SAP NetWeaver BW system performance is always a balance between cost and responsiveness. You can always improve performance at additional cost by:
- Increasing server capacity, such as CPUs and memory
- Implementing SAP NetWeaver Business Warehouse Accelerator
- Re-designing projects with a revised focus
Plenty of articles have been written about optimum design techniques — but wouldn’t it be great to increase performance without deploying cash-consuming measures? Within a complex IT system, many factors might have an adverse effect on a user’s experience and result in poor performance. Many of these causes can be inexpensive to address and, cumulatively, can have a substantial effect.

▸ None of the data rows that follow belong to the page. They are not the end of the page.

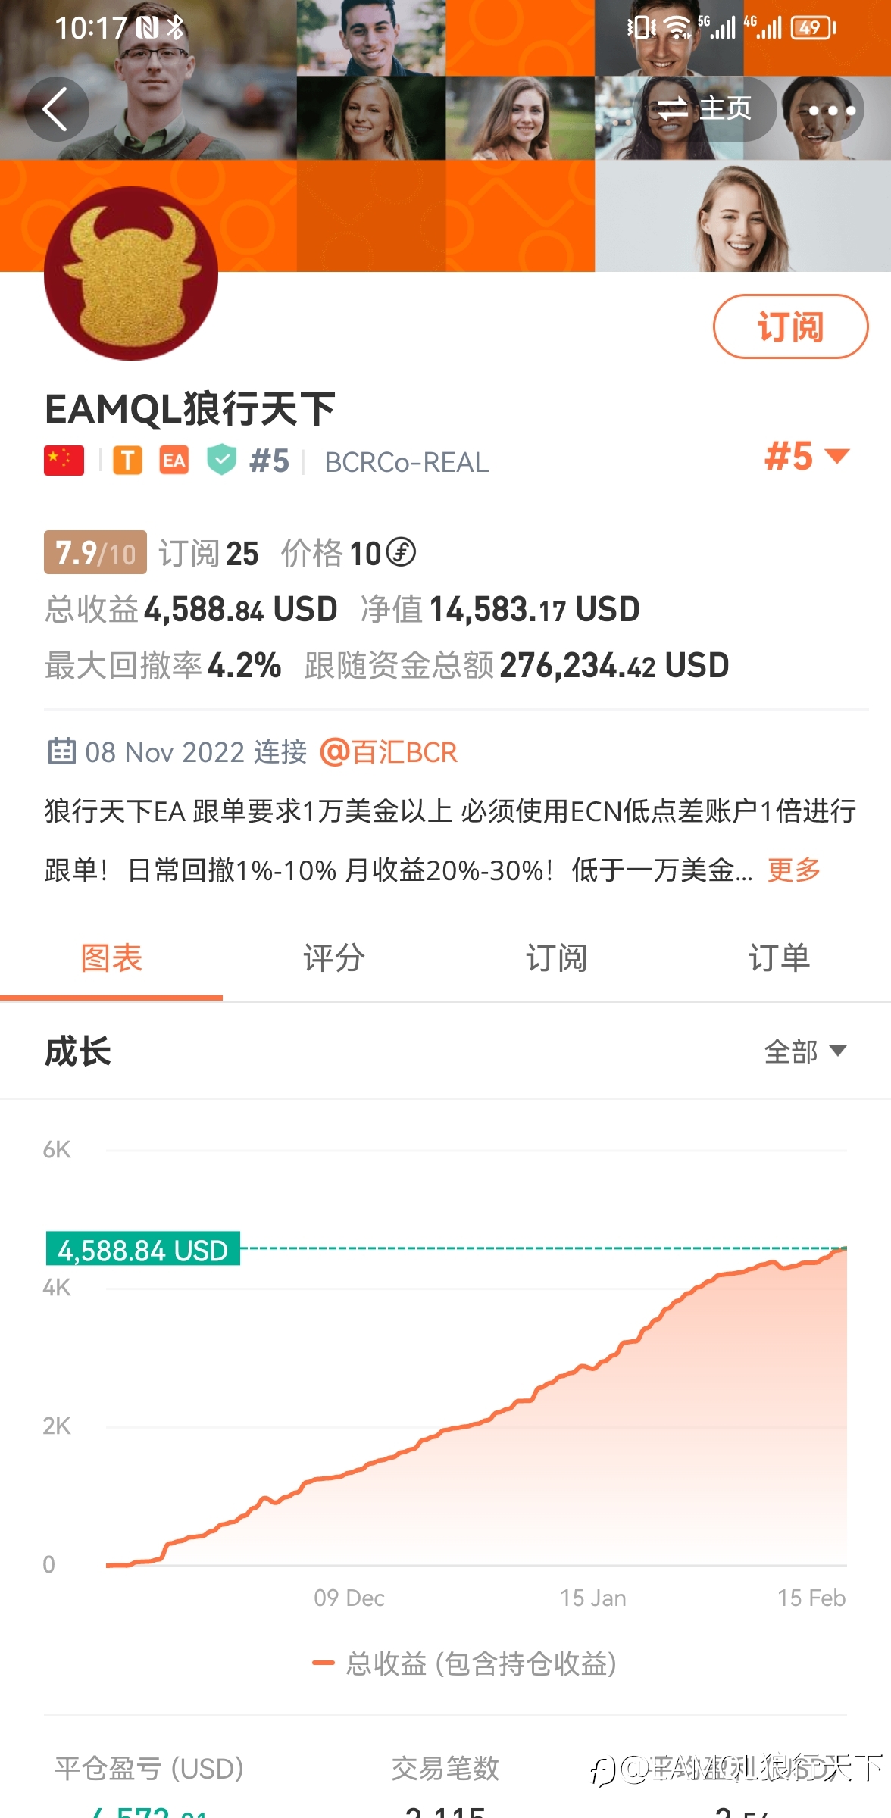Tap the 主页 switch button
Screen dimensions: 891x1818
[x=705, y=109]
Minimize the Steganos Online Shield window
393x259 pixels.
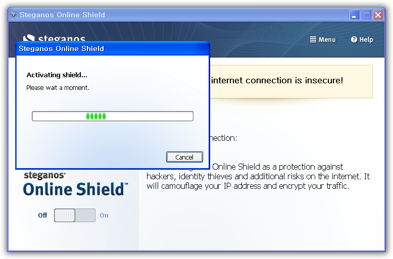(x=355, y=15)
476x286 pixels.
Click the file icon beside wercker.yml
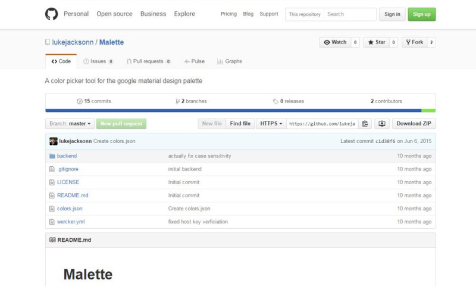click(x=52, y=222)
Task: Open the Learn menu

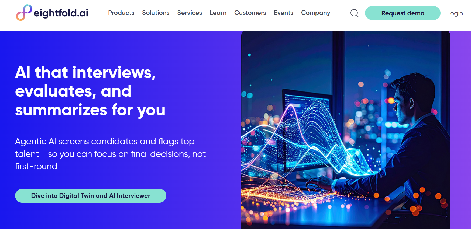Action: click(218, 13)
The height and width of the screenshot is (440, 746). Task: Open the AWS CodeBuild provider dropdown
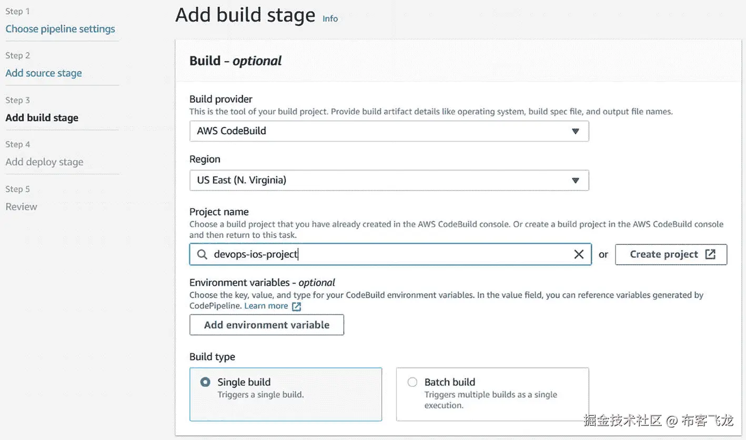tap(389, 132)
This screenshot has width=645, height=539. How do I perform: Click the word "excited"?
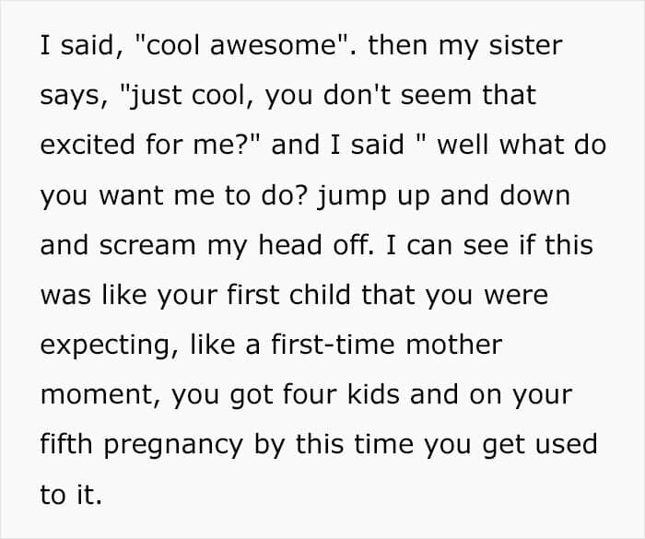click(x=88, y=145)
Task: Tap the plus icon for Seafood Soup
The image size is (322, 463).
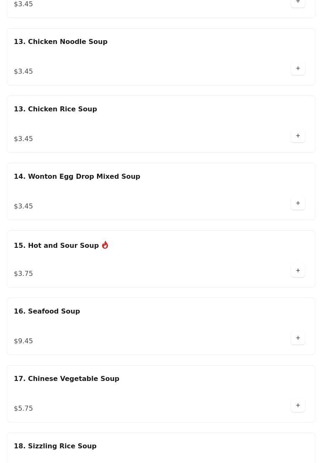Action: pos(298,338)
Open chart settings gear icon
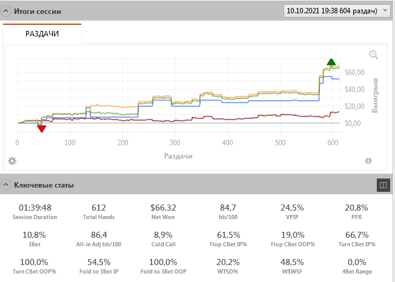 click(x=12, y=161)
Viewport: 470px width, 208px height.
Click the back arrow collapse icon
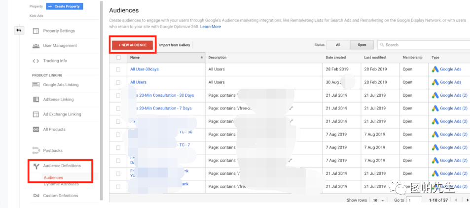point(18,31)
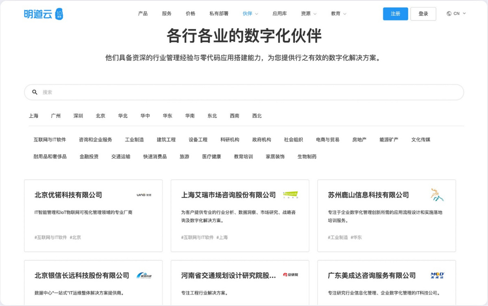
Task: Click the blue 注册 button
Action: click(395, 13)
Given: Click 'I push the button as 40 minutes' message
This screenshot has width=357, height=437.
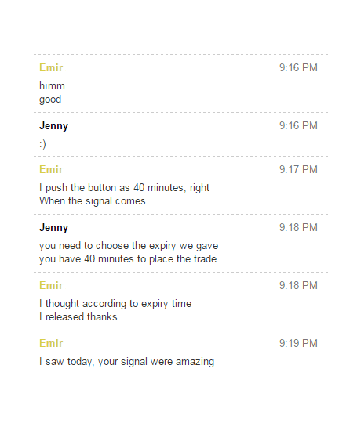Looking at the screenshot, I should tap(124, 187).
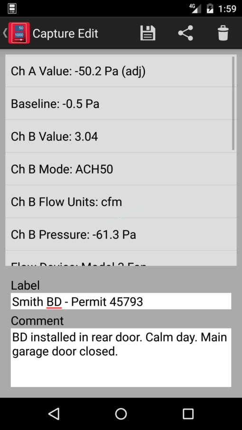Tap the Android home circle button
This screenshot has width=242, height=430.
click(x=121, y=413)
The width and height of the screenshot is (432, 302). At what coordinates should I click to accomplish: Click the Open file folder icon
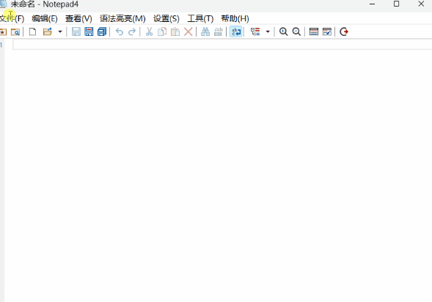coord(48,32)
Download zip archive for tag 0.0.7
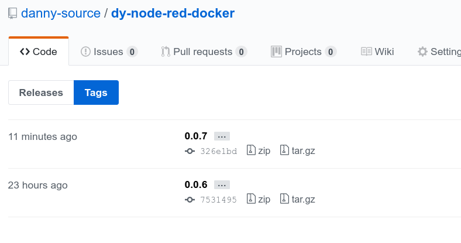The width and height of the screenshot is (461, 243). [x=259, y=150]
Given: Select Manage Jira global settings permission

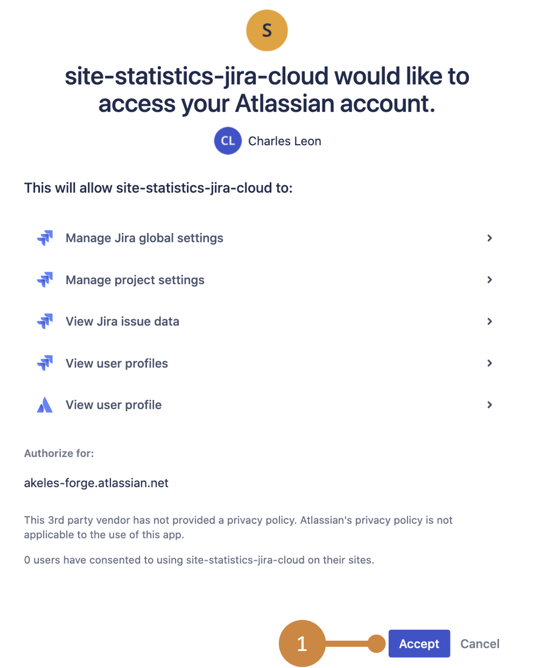Looking at the screenshot, I should (144, 238).
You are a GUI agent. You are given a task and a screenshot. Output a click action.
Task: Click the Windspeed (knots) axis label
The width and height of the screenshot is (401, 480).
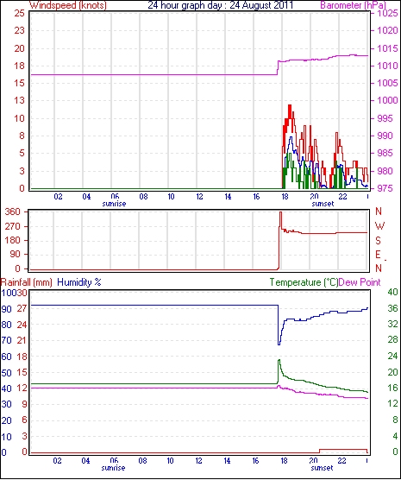coord(68,5)
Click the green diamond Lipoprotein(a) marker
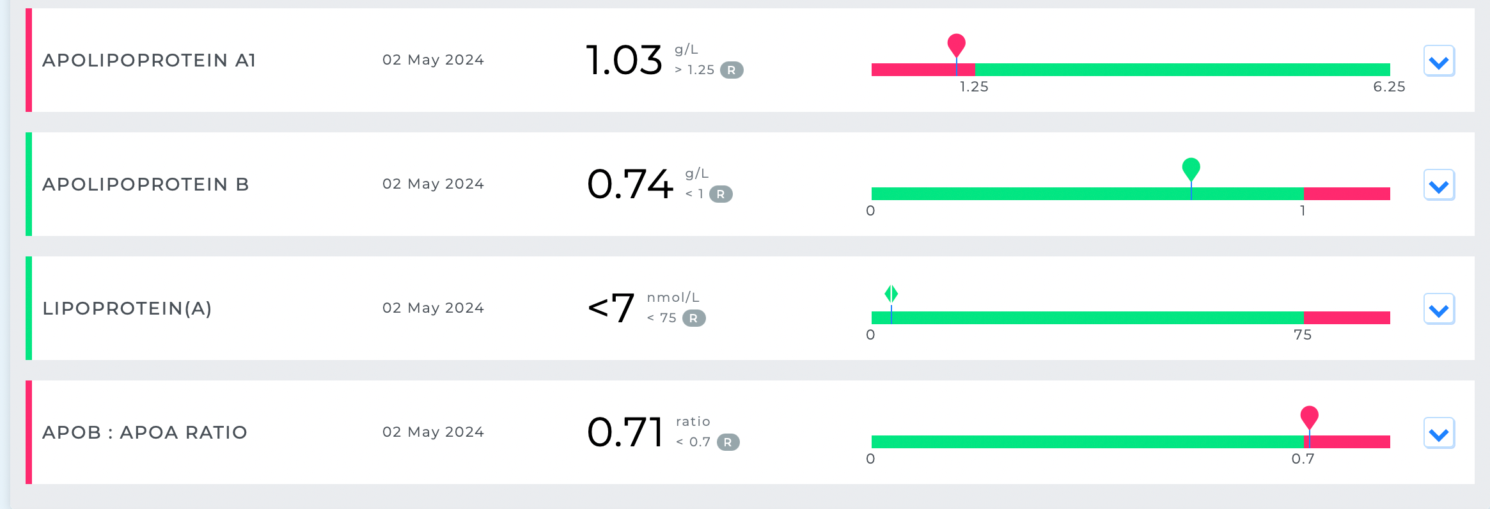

I discuss the topic of performance in broad terms and look at a variety of techniques, from benchmarking query statistics to training your users, that could improve your system.
What Is System Performance?
When speaking of system performance, you should include the following:
- Query runtime
- Time for the system to respond to a user command (e.g., to open and display a dialog box)
- Effort and time required to navigate to the report layout a user needs
- Consistency: If a one-minute response time is expected, and the response is received in 45 seconds, then the user is likely to be pleased with this. However, if the user is expecting a five-second response time, and the response is received in 30 seconds, then they may be somewhat less pleased.
- Volume of reporting activity. A critical factor in measuring performance is the total number of reports executed over a certain time period. The more you use a system, the slower you can reasonably expect it to be.
The first thing, before embarking on any performance project, is to establish a process to capture and benchmark these statistics. Performance improvements are likely to be gradual and cumulative. Regularly publishing measures communicates achievements and sets realistic expectations.
Technical Content: Your Most Useful Tool
Technical Content is a tool contained in every SAP NetWeaver BW system — you can find it within the Business Content repository. It is originally delivered in a deactivated status, so you must install it. In the later versions of SAP NetWeaver BW (7.0 onward), the Technical Content has been redeveloped and greatly improved (see SAP Notes 965386 and 934848). The new version of the tool offers up-to-the-minute data from Virtual InfoProviders and an Administration Cockpit in the Portal. Also, it is now very simple to activate and install. If you are using SAP NetWeaver BW 7.0, then check that the new Technical Content has been installed.
Technical Content is by far your most useful tool in both understanding what is happening in a system and where to focus your efforts. You can use it to address the main areas of performance statistics, time of day/month, queries, and users.
Performance Statistics
Validate and substantiate any claims that performance is not satisfactory. After agreeing on a definition of what the satisfactory performance is, publish regular benchmarks highlighting successes or failures. Benchmarks can vary, depending on the nature of a report. When delivering projects, good minimum criteria for the initial display of a report are:
Time of Day/Month
As with any other system, SAP NetWeaver BW has a cyclical nature to its activity. Use is increased just after the closing of a financial period and early in the working day.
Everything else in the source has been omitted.